---------- Document extract

Content type: Essay
Credits: Alison Carter (Alumna, BA in English Language and Culture with a Minor in Digital Humanities, Leiden University, 2019)
Year: 2019

In this text, Alison Carter zooms into two seemingly inconsequential pieces of space junk—golf balls. Using material analysis and historical transcripts, Carter questions the efficacy of leaving items on the Moon and how this act reflects our species' attitudes to litter on earth.

‘These are both a testimony to the human species’ desire to play and its propensity to litter.’
Alison Carter

Since 1971, two golf balls have sat abandoned and undisturbed on the Moon. They are a testimony to the human species’ propensity to play— but also to litter. During the Apollo 14 Moon mission (31 Jan–9 Feb 1971), astronaut Alan Shepard secretly took them with him along with a research instrument that could be adapted into a six-iron golf club with the intention of creating a playful televised stunt—‘a little sand-trap shot’ that would neatly illustrate weightlessness for the folks back home.

NASA did not sanction his actions. Shepard effectively took a unilateral decision to alter the Moon’s surface by leaving behind a foreign object. Perhaps Shepard never considered that leaving golf balls on the Moon could be termed littering rather than just the inevitable fallout of a scientific experiment. To Shepard, they were, after all, only two little ‘white pellets’, as he referred to them, that were innocuous and ‘familiar to millions of Americans’. What motivated Shepard to play with the purity of the Moon’s environment and risk potential reprimand from NASA? Did he consider the possibility that any golf ball struck on the Moon and travelling substantial distances in low gravity would be unrecoverable?

--------------------
---------- Given data

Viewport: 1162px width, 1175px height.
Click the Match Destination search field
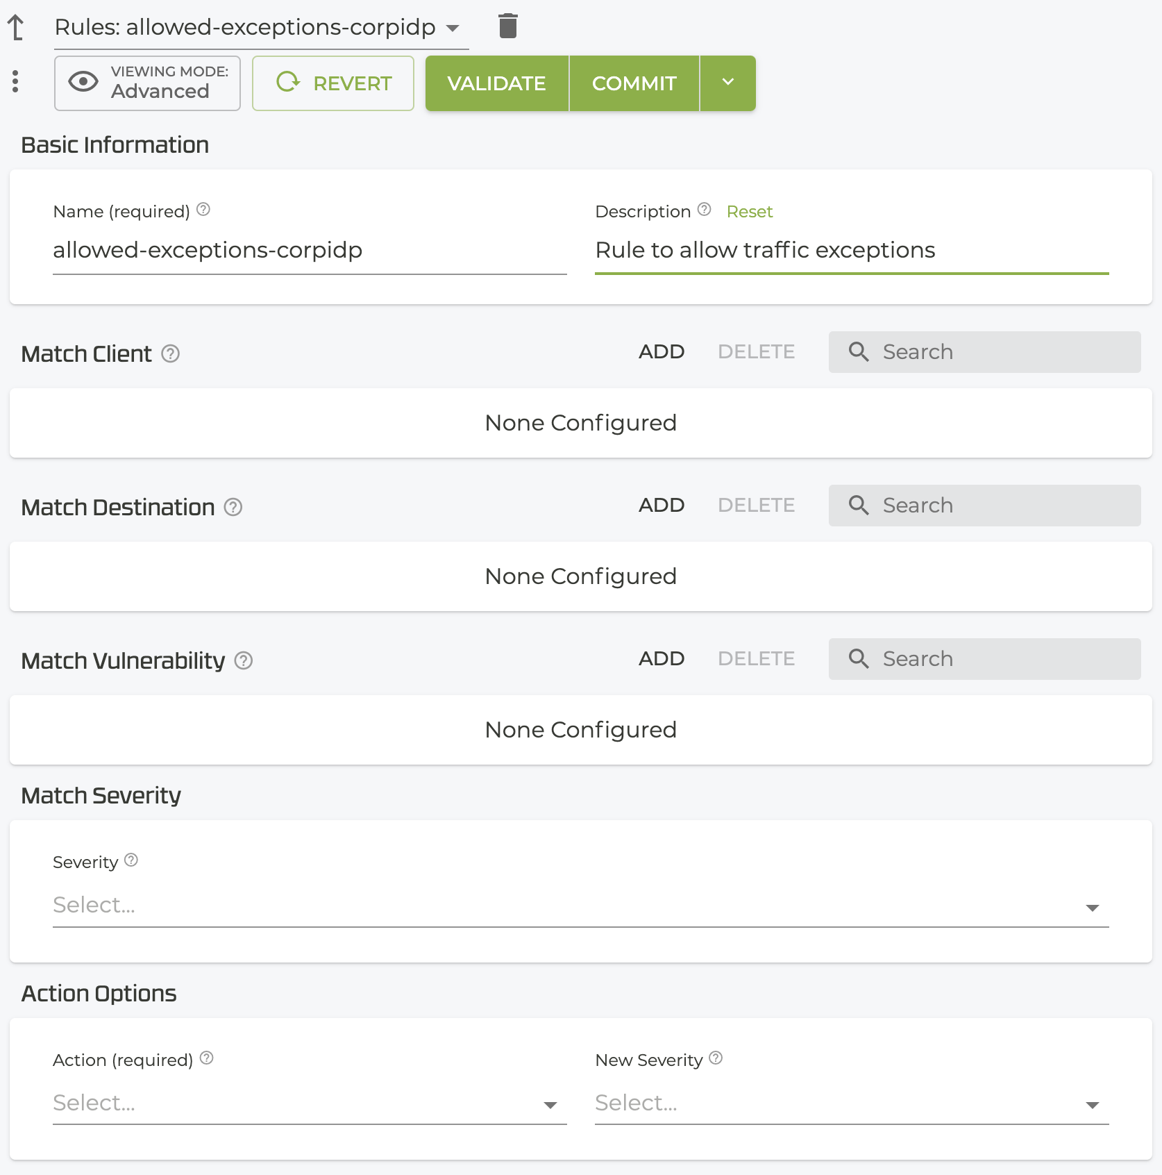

--------------------

__Given task 1__: In the essay about the golf balls left on the Moon, during which mission did Alan Shepard take them there?
__Given task 2__: Please carry the essay about the golf balls on the Moon on past its last sentence.

__Expected answer 1__: The Apollo 14 Moon mission (31 Jan–9 Feb 1971).

__Expected answer 2__:
A new far-flung golfing destination for future wealthy space tourists. An act of personal curiosity and play. An aesthetic, poetic, and popular cultural metaphor—a tiny golf ball marooned on the Moon. Despite being one of the most trivial objects abandoned on the Moon, it is also one of the most iconic. It illustrates humanity’s capacity for frivolity and plays in the face of a sublime and immense Universe. Looking up at a full moon, with its pitted and pale white surface, the Moon even seems to resemble a dimpled golf ball that has been struck and landed a short distance from Earth.

Golf balls are inessential to immediate human survival

Golf balls are inessential to immediate human survival. Nevertheless, they have a long history of consuming time and material resources in their design. According to Golf Ball History, the first golf balls from the fourteenth century were wooden, and thereafter various natural materials like leather, cows’ hair, and chicken and goose feathers were used. In the twentieth century, rubber and caustic liquid cores were used until it was realised they led to eye injuries if balls were tampered with. In the 1960s, synthetic materials replaced earlier natural materials. Contemporary designs include varying diameters and depths of the dimples, ball weights and materials used to increase aerodynamics; embedding balls with radio transmitters for location purposes; and manufacturing recycled balls or biodegradable balls in response to environmental concerns.

Image from the project EEN BALLETJE SLAAN [HIT A BALL] by Nienke Temmink
Image from the project EEN BALLETJE SLAAN [HIT A BALL] by Nienke Temmink

The locations of the Moon golf balls are known and could, in theory, be recovered. NASA’s Apollo 14 Image Library and photographic archive shows they are located near the USA flag. If the balls were ever brought back to Earth, one could imagine their second life would be as a museum exhibit on US heritage or in the private collection of a wealthy golfer. But if the golf balls remain on the moon, what will their life hold? Will they decay? And, what kind of problems might they cause?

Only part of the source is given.